GenSE: Generative Speech Enhancement via Language Models using Hierarchical Modeling
The official implementation of GenSE (ICLR 2025)
We propose a comprehensive framework tailored for language model-based speech enhancement, called GenSE. Speech enhancement is regarded as a conditional language modeling task rather than a continuous signal regression problem defined in existing works. This is achieved by tokenizing speech signals into semantic tokens using a pre-trained self-supervised model and into acoustic tokens using a custom-designed single-quantizer neural codec model.
GenSE employs a hierarchical modeling framework with a two-stage process: a N2S transformation front-end, which converts noisy speech into clean semantic tokens, and an S2S generation back-end, which synthesizes clean speech using both semantic tokens and noisy acoustic tokens.
- Release Inference pipeline
- Release pre-trained model
- Support in colab
- More to be added
- Pytorch >=1.13 and torchaudio >= 0.13
- Install requirements
conda create -n gense python=3.8
pip install -r requirements.txt
Download XLSR model and move it to ckpts dir.
or
Download WavLM Large run a variant of XLSR version.

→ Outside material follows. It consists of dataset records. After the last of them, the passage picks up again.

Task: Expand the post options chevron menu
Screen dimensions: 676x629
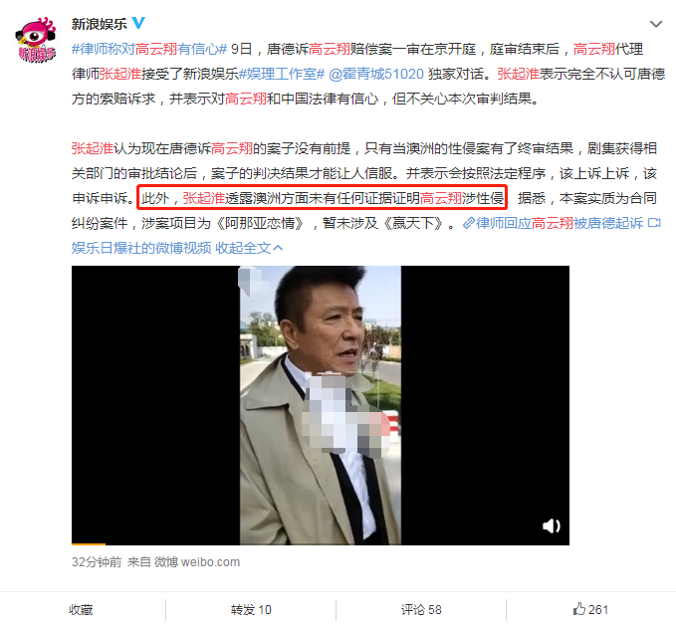Action: click(x=656, y=24)
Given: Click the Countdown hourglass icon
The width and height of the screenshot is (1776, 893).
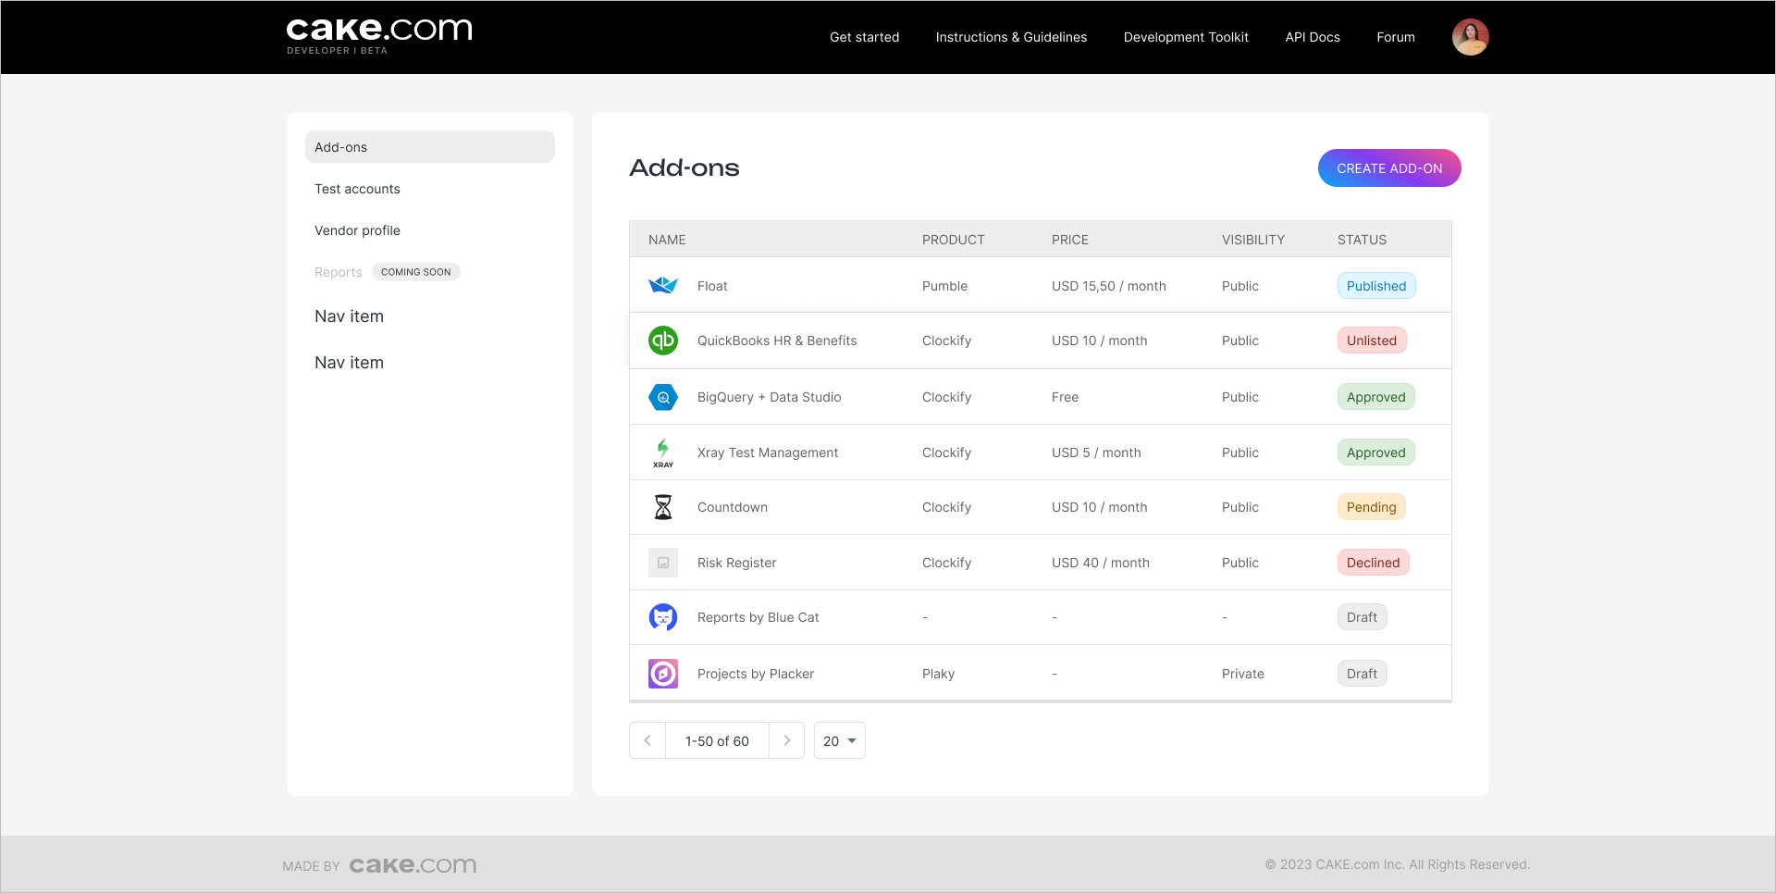Looking at the screenshot, I should coord(662,507).
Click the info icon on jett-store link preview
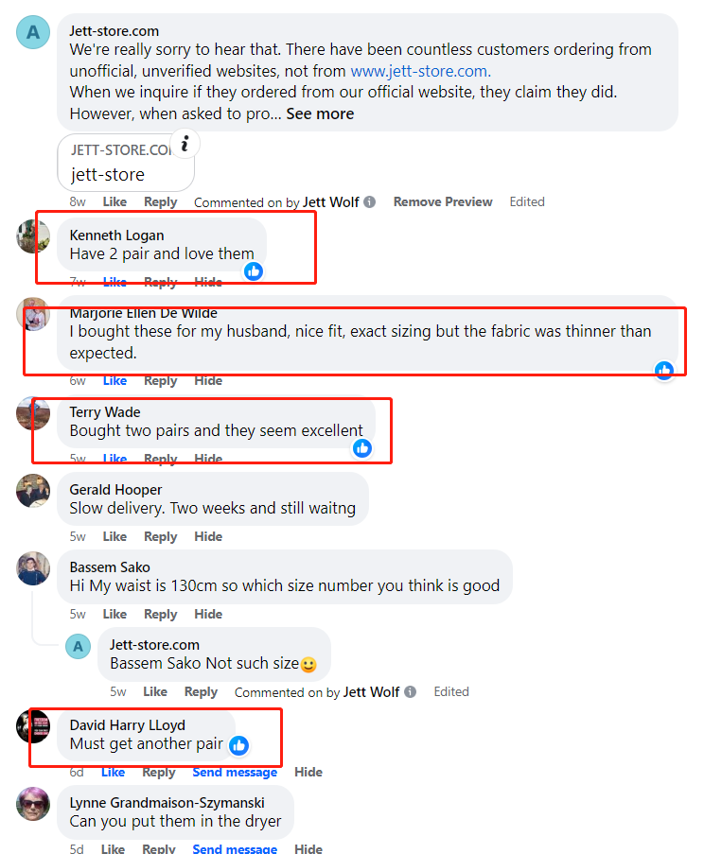Screen dimensions: 722x854 coord(185,144)
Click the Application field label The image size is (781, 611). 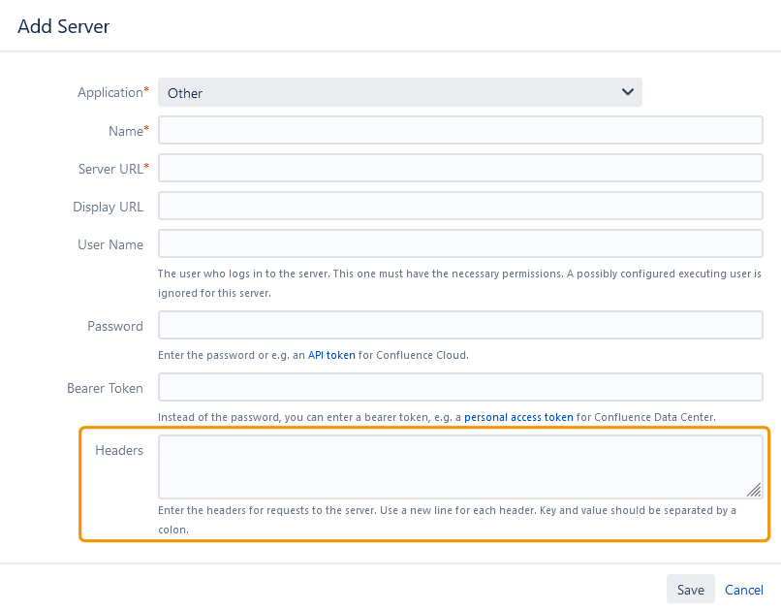110,93
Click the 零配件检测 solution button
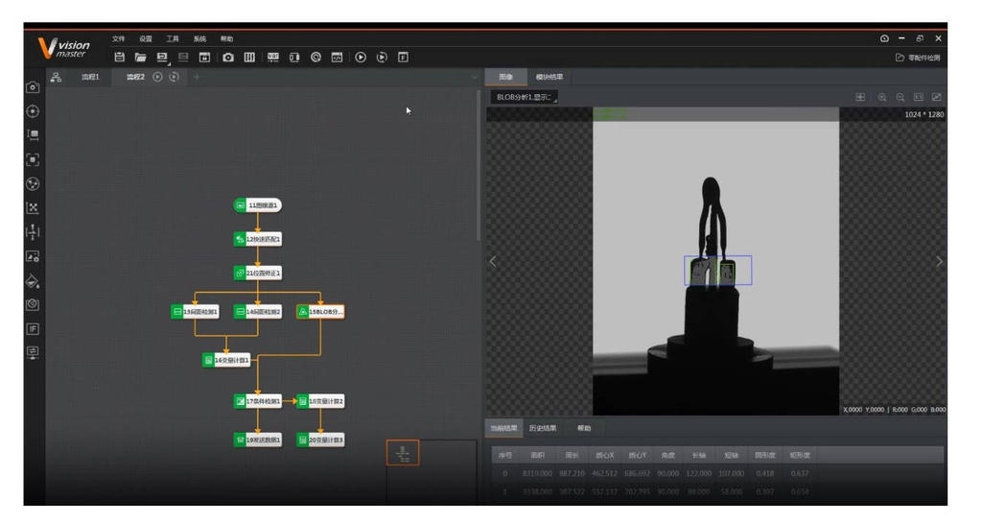 (x=918, y=58)
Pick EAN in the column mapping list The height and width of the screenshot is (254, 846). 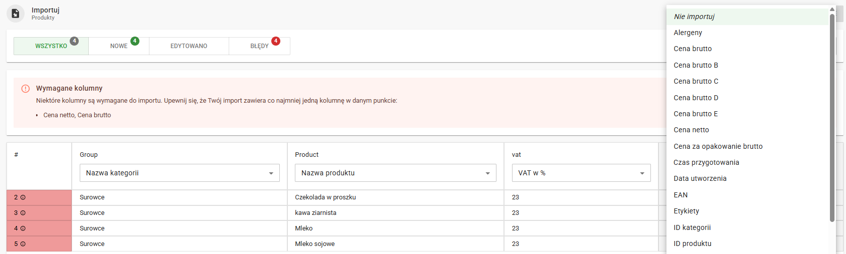pos(681,195)
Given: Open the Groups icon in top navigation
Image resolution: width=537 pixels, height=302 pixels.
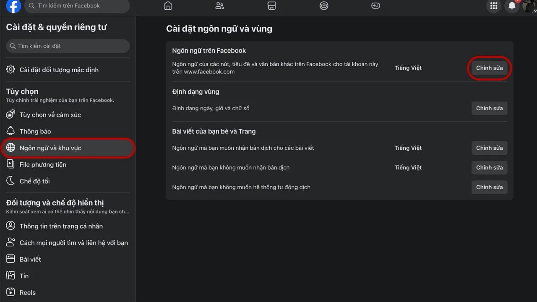Looking at the screenshot, I should (324, 6).
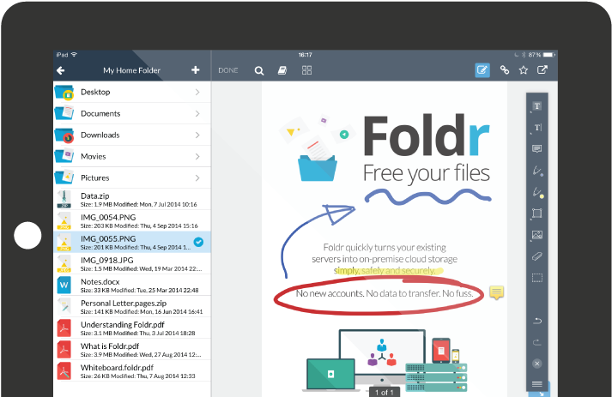The width and height of the screenshot is (612, 397).
Task: Tap the back arrow in folder header
Action: coord(61,70)
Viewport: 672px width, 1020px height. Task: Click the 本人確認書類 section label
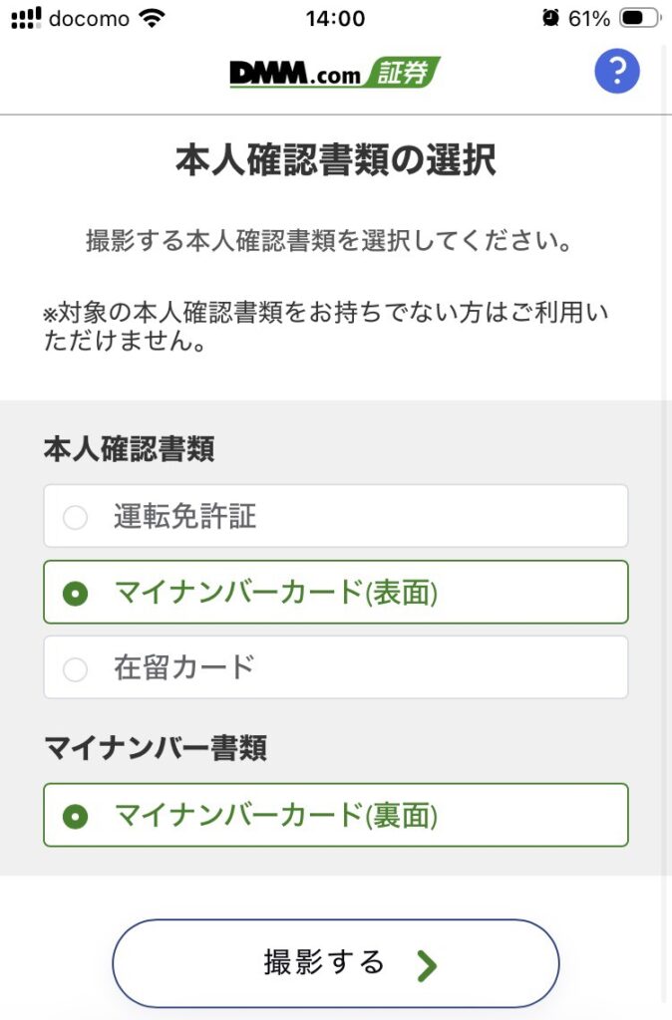tap(129, 450)
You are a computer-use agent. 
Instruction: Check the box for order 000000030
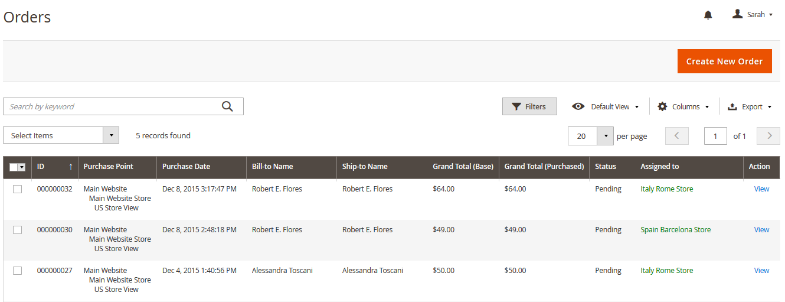tap(18, 230)
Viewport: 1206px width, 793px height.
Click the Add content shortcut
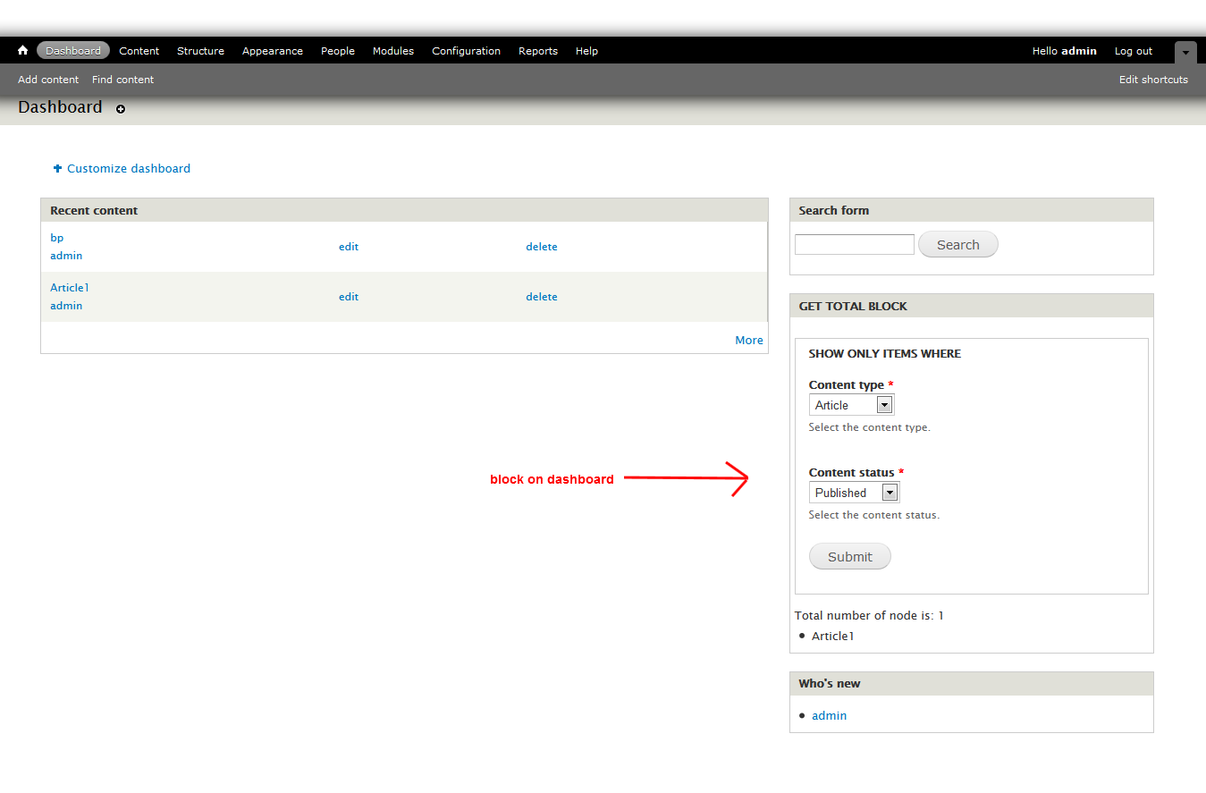click(47, 80)
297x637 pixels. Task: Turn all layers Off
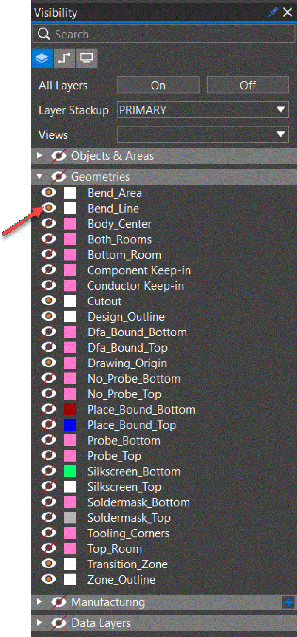pyautogui.click(x=248, y=85)
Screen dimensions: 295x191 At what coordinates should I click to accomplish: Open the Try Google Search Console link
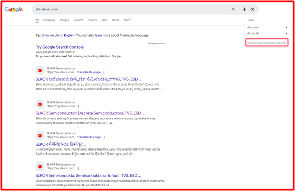(x=60, y=47)
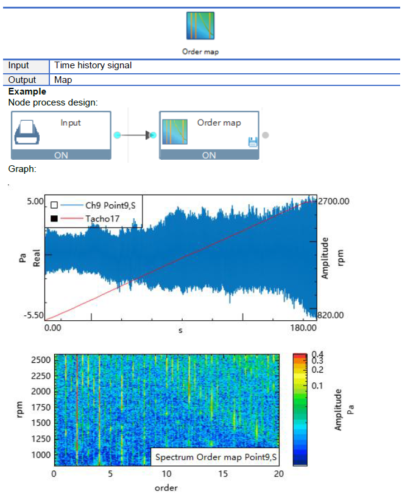Click the Order map node thumbnail icon
402x494 pixels.
coord(175,132)
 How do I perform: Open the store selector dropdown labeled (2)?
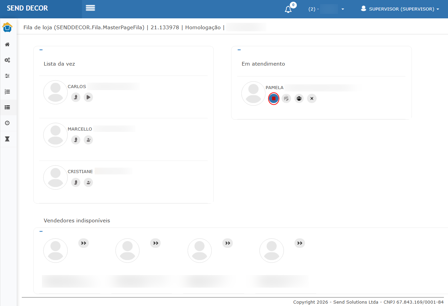click(326, 9)
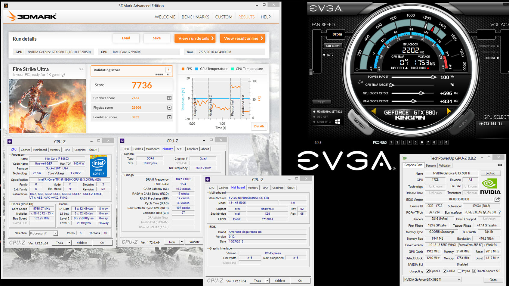Click the Windows logo beside START UP OFF
Screen dimensions: 509x286
[338, 122]
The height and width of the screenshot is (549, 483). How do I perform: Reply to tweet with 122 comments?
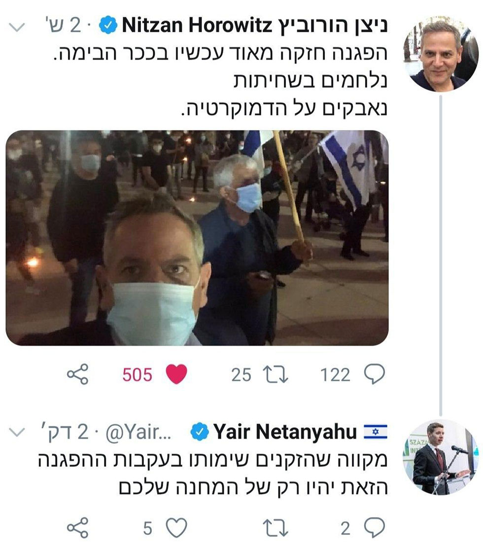(375, 374)
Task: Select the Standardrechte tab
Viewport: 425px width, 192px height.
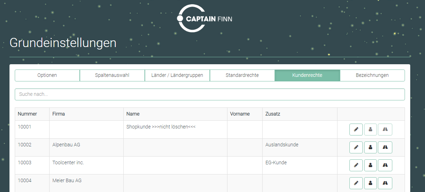Action: click(242, 75)
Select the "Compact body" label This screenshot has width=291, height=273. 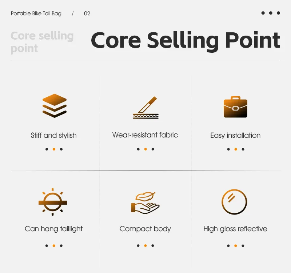(x=145, y=229)
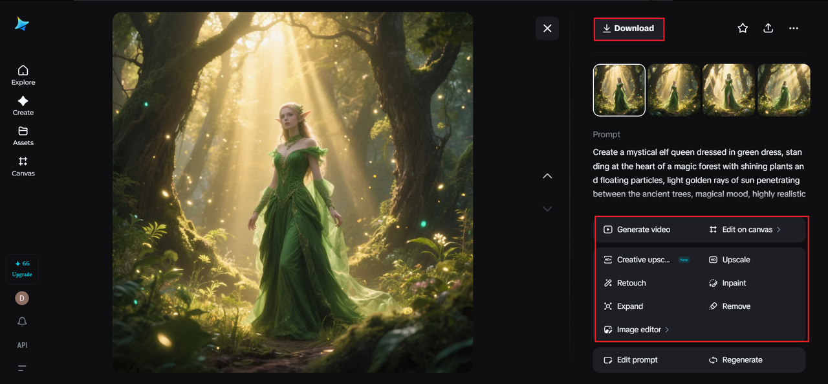The image size is (828, 384).
Task: Go to the Explore page
Action: [x=23, y=74]
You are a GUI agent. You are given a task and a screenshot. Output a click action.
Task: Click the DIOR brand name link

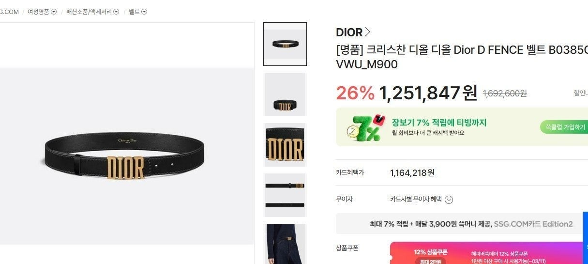pos(349,32)
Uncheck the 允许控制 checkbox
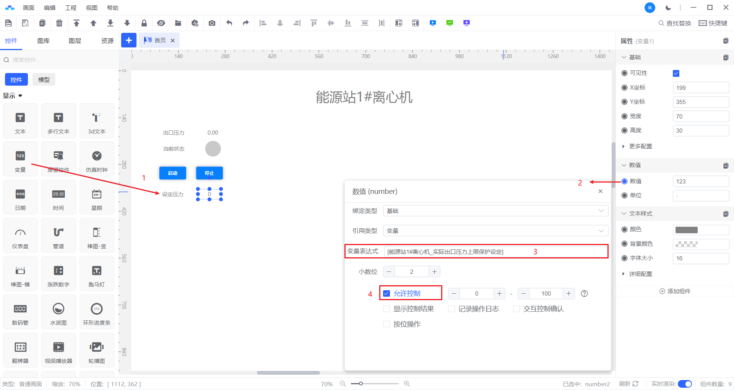 pyautogui.click(x=386, y=294)
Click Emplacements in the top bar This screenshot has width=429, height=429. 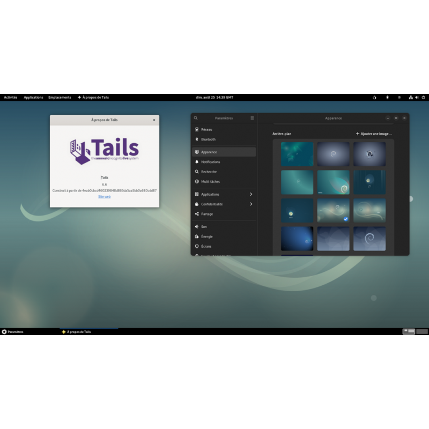60,97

Download pre-trained model from huggingface, all checkpoints should be stored in ckpts dir.
python infer.py run \
--noisy_path noisy.wav
--out_path ./enhanced.wav
--config_path configs/gense.yaml
from components.simcodec.model import SimCodec
codec = SimCodec('config.json')
codec.load_ckpt('g_00100000')
codec = codec.eval()
codec = codec.to('cuda')
code = codec(wav)
print(code.shape) #[B, L1, 1]
syn = codec.decode(code)
print(syn.shape) #[B, 1, L2]
torchaudio.save('copy.wav', syn.detach().cpu().squeeze(0), 16000)